§ **What you will do**
Keep the wording of every entry exactly as it is while leaving the pictures out of your copy.

── Records for the exercise ──

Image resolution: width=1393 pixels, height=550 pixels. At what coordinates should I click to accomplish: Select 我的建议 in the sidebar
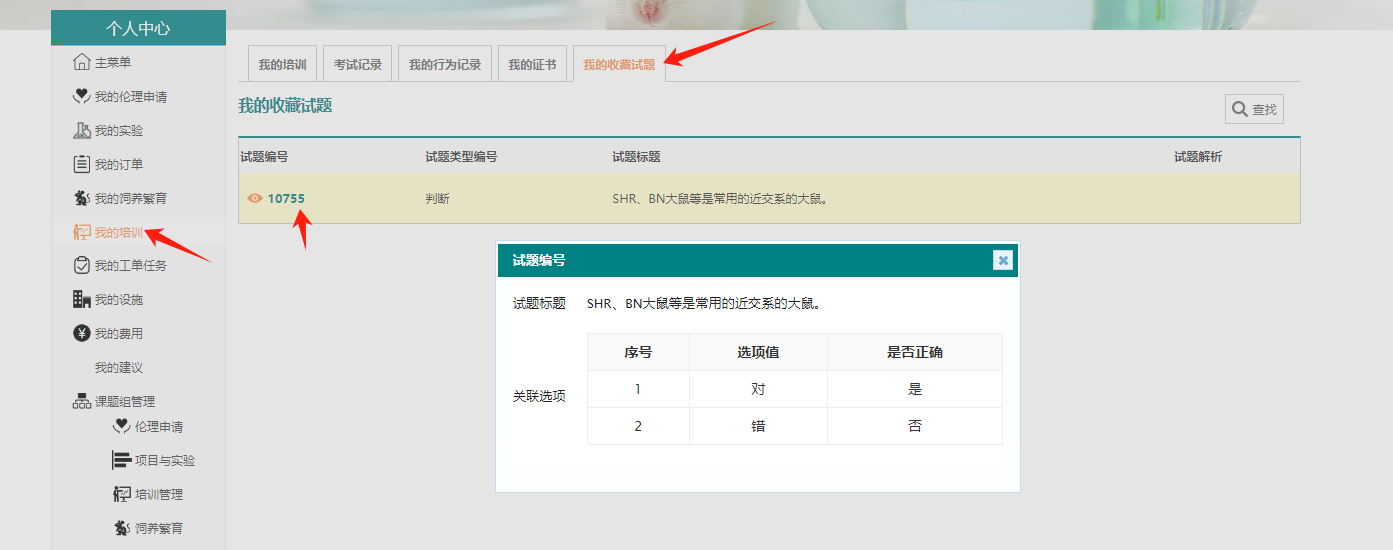coord(118,367)
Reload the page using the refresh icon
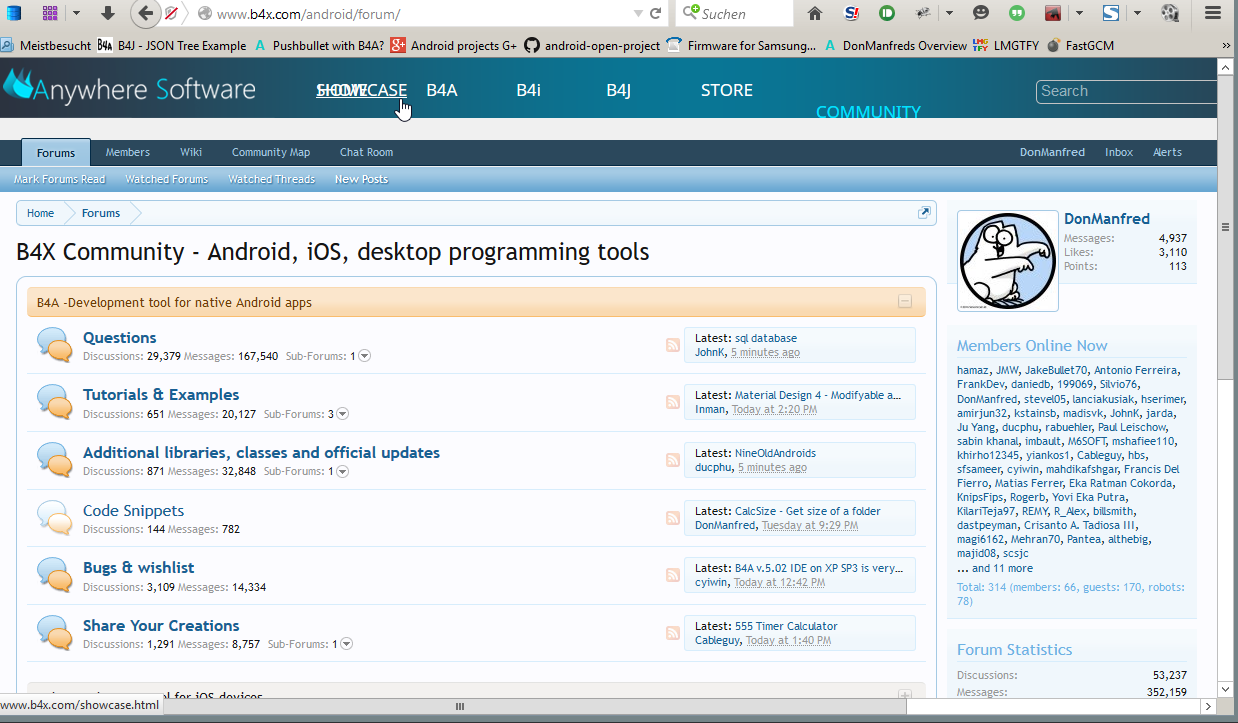 (656, 14)
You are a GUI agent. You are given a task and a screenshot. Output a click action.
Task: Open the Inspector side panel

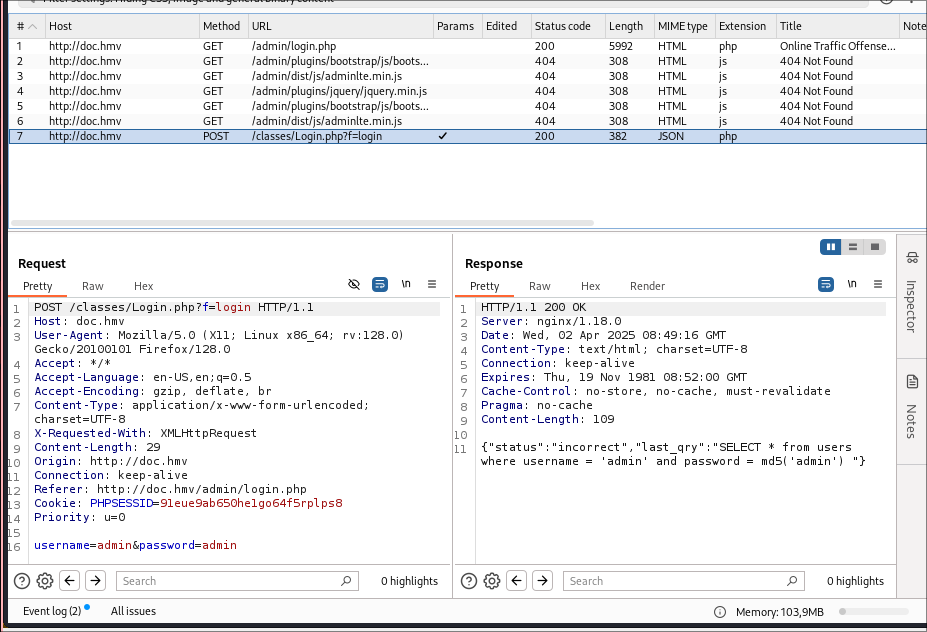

───

§ **Output of the task**
Image resolution: width=1393 pixels, height=550 pixels. At what coordinates should I click to accomplish: Select 我的建议 in the sidebar
coord(118,367)
Reload the page using the refresh icon
 (656, 14)
You are a GUI agent. You are given a task and a screenshot. Output a click action.
Task: Open the Inspector side panel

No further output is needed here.